One interesting facet of the Marshall Plan is that the Truman administration worked hard to get American public support for the plan. Was public buy-in important to the Marshall Plan’s success?

It was necessary to get it through Congress, and so, yes, I think so. Look at the contemporary period. I think we’ve fallen short in the way in which we engage the American public in explaining the purpose of American foreign policy and the purpose of major adventures. I’ve been concerned for example, in the second phase of NATO expansion and the issues of Ukraine and the Balkans, that it’s a commitment and a  conversation that exists essentially in the foreign policy establishment, and there’s very little engagement with the American public about why it matters and what are the terms in which it matters. So there’s a real distance between our alliance commitments and public support, and that’s deeply problematic.

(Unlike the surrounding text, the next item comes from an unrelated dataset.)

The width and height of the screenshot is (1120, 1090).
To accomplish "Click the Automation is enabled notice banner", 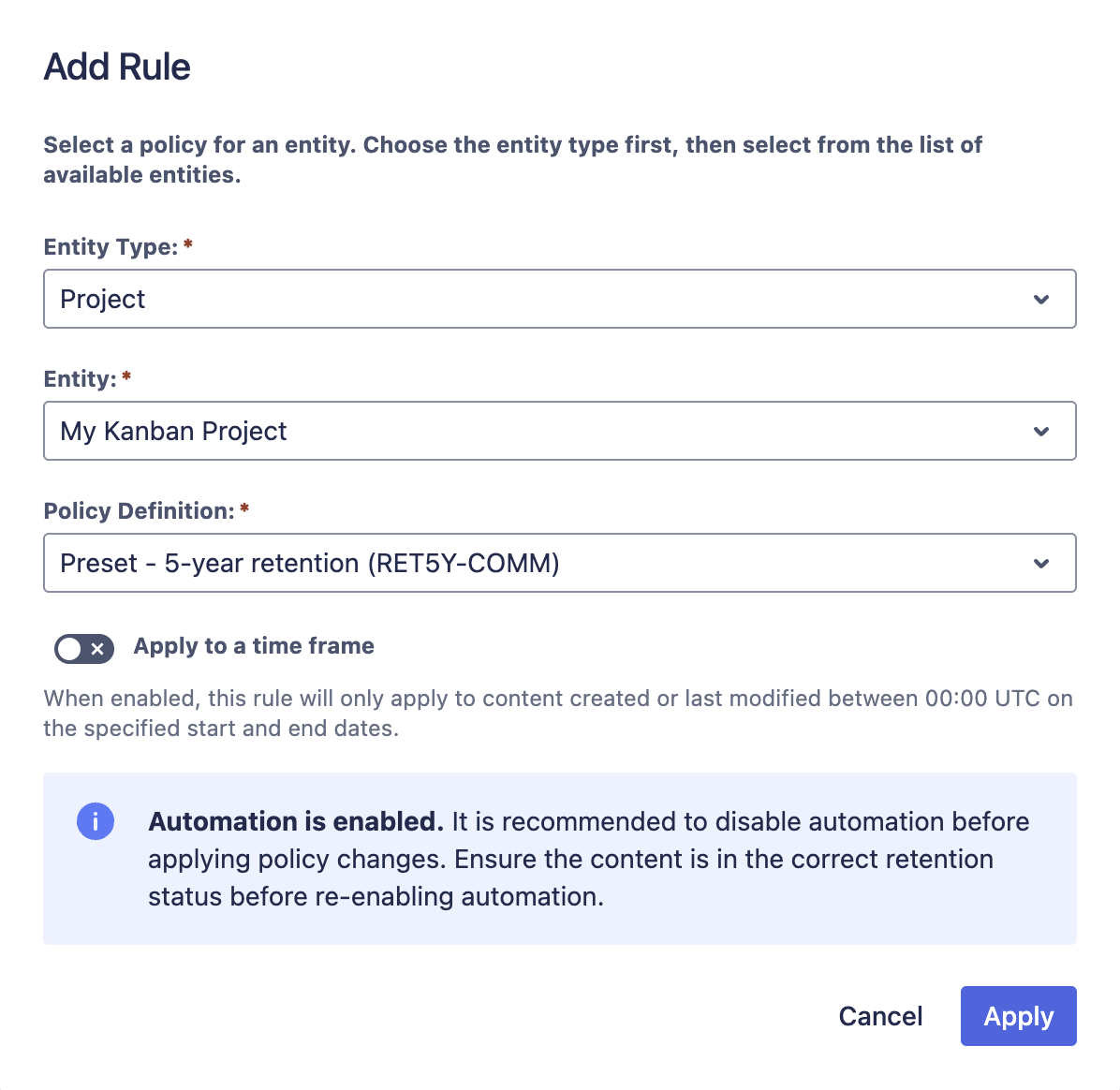I will [559, 858].
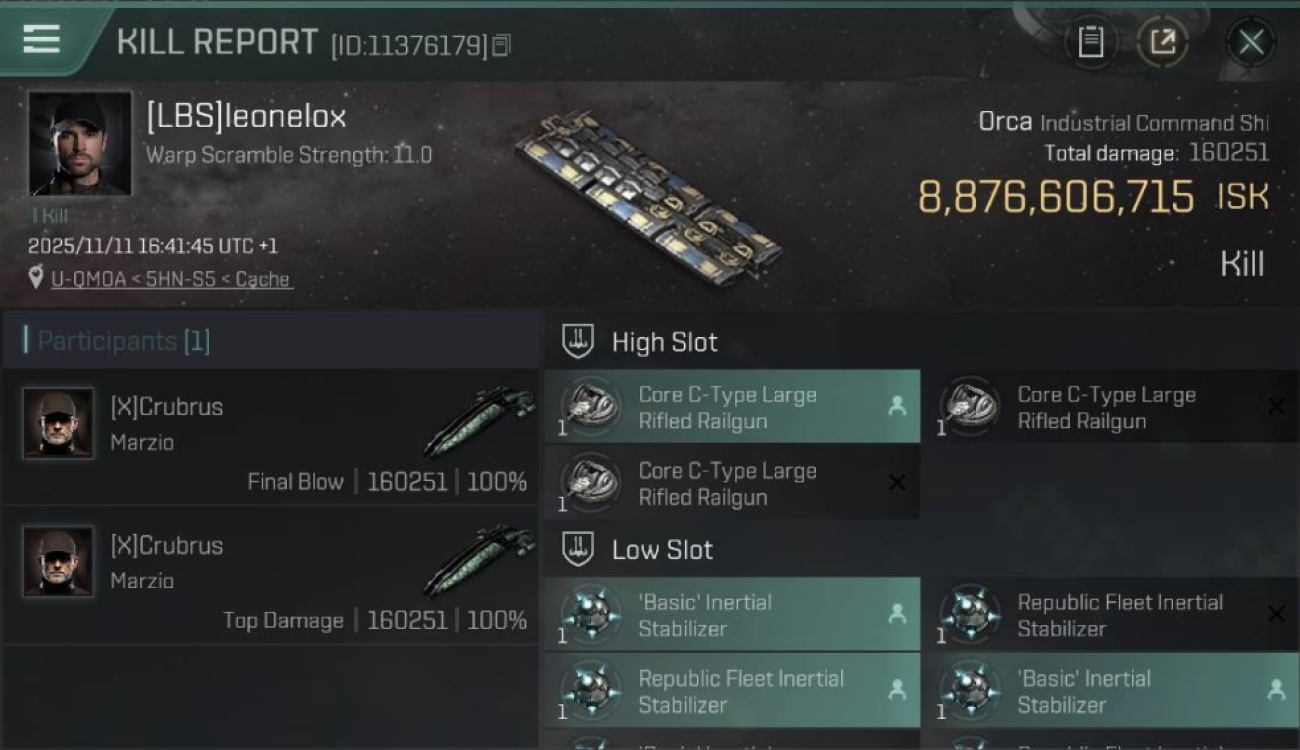Open the U-QMOA location link

tap(172, 279)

What lessons should policymakers, including the present administration, take from the Marshall Plan?

I don’t know if the present administration will pay much attention, but I think there are three lessons.

The first is that ultimately you have to tie American foreign policy to democracy and I do not mean by that military intervention to create democracy, but to collaborate and nest our security and invest our security in other democracies.

The second is how important it is to recognize the economic underpinnings of political alignment. The authors of the Marshall Plan and architects of post-War strategy understood that countries weren’t going to sustain their political alignment with the United States if their populations didn’t see a material benefit from doing so, and that tying together of political, security, and economic strategy is essential.

The third lesson, which I think is much neglected in Washington, is how important it is to tie our foreign policy to durable institutions. The forging of the Marshall Plan, the forging of NATO as mechanisms to sustain political alliance, strikes me as a very important lesson that we sometimes neglect in the very Washington-focused debate that we have.

When we think about the contemporary moment, there are some tough questions we have to ask about whether the political west is still a coherent entity, and whether the institutions that undergird it are still effective at guarding national and international security. I have some deep questions about that. They are different questions than the ones President Trump poses, but I nevertheless think that we shouldn’t take for granted that the political West and its core institutions — NATO, the EU, the UN — are in fact a stable basis for managing international security in the coming period.

Bruce Jones is a vice president and director of the Foreign Policy program at Brookings and a senior fellow in the Project on International Order and Strategy at Brookings. His book, The Marshall Plan and the Shaping of American Strategy, was published in February 2017.